* [Task goal]
Reproduce the stretch from "But there has" through "stop coalition airstrikes." in the passage on precision-guided airstrikes below, replacing "ambiguity" with "confusion".

* [Passage provided]
Start
Since World War II, the accuracy of bombing attacks has improved from around 3,300 feet away from a target to only 10 feet in current operations.

“We went from missing a target by over half a mile as the norm to literally putting (numerous) 2,000-pound (joint direct attack munitions) through the same hole,” Lt. Gen. Charles Brown Jr., the commander of U.S. Air Forces Central Command, said at the symposium.

Brown pointed to two reasons for the advent of precision-guided bombs.

“The innovation of Airmen and industry to pursue advances in technology were applied to a problem of achieving increased accuracy, and second, merging (that) innovation with the successes and lessons of past conflicts,” Brown said.

Improvements to the Air Force’s GPS satellite constellation, which launched its last Block IIF-type satellite in early February, could place airstrikes even closer. The next round of GPS satellites, Block III, is expected to begin launching next year.

“If we don’t have GPS, it would be very difficult,” Brown said. “GPS is hugely important in what we do. All of our partners across the region are dropping GPS-guided munitions.”

Of all the weapons deployed in the command’s region, 99 percent of them are precision guided.

“Because we have that capability, it allows us to take very few weapons and to use them to greater effect,” he said.

There’s still increased activity in Iraq and Syria as part of Operation Inherent Resolve, where coalition members have released more than 37,000 weapons since August 2014, according to its airpower statistics.

Ongoing airstrikes have restricted the movement of enemy fighters belonging to the Islamic State of Iraq and the Levant.

“They no longer have the capability to take large swathes of land by surprise,” Brown said. “A lot of that has to do with good airpower.”

Strikes have also destroyed the terrorist group’s revenue sources, such as its banks, and oil and gas facilities.

“That precision has been truly effective,” he said.

But there has been some ambiguity with the U.S.-led coalition sharing airspace with the Russian military that is protecting the Syrian regime.

“The Russians’ presence has changed the air defense environment and increased the complexity in the region,” Brown said.

The general assured that this situation won’t stop coalition airstrikes.

“It’s been my position since the Russians showed up that we will not cede the airspace,” he said. “We will continue to operate where we need to on a day-to-day basis to execute the mission.”
End
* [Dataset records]
Start
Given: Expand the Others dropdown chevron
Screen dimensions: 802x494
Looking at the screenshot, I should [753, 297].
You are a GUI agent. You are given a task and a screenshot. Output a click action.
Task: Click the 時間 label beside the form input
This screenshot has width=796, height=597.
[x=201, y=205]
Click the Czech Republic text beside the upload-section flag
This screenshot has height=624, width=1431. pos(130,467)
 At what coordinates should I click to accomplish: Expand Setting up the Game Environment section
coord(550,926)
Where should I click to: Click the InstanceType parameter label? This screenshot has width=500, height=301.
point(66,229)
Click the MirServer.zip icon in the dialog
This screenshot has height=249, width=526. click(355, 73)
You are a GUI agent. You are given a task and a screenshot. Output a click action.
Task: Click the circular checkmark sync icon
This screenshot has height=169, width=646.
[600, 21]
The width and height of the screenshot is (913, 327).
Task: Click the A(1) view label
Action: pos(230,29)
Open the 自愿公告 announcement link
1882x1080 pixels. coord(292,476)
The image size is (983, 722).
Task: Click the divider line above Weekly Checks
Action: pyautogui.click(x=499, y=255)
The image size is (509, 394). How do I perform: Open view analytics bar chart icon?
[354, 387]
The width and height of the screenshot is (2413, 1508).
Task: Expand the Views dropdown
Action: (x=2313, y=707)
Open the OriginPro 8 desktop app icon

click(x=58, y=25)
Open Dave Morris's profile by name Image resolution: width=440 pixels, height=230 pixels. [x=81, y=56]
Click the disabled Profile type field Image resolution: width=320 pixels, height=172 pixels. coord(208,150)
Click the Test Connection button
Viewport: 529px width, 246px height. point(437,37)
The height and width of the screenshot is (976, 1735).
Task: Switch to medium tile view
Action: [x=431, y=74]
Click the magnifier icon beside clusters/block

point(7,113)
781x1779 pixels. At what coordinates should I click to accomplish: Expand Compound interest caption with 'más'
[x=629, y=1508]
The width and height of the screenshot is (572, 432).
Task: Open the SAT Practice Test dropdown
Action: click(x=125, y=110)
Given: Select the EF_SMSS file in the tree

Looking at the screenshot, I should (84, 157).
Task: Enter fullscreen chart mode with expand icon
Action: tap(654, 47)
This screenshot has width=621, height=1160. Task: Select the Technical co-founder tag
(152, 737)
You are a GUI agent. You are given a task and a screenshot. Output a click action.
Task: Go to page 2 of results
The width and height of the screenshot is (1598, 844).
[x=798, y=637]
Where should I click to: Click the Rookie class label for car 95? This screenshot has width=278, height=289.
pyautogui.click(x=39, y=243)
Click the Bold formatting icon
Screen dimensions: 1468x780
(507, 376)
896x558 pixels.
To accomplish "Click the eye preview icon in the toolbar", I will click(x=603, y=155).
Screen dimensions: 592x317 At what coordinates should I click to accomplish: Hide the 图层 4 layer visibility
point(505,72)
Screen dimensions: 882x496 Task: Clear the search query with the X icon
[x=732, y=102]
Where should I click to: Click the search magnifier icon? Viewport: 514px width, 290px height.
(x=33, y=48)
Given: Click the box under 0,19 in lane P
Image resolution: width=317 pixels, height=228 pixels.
End
* [Result]
But there has been some confusion with the U.S.-led coalition sharing airspace with the Russian military that is protecting the Syrian regime.

“The Russians’ presence has changed the air defense environment and increased the complexity in the region,” Brown said.

The general assured that this situation won’t stop coalition airstrikes.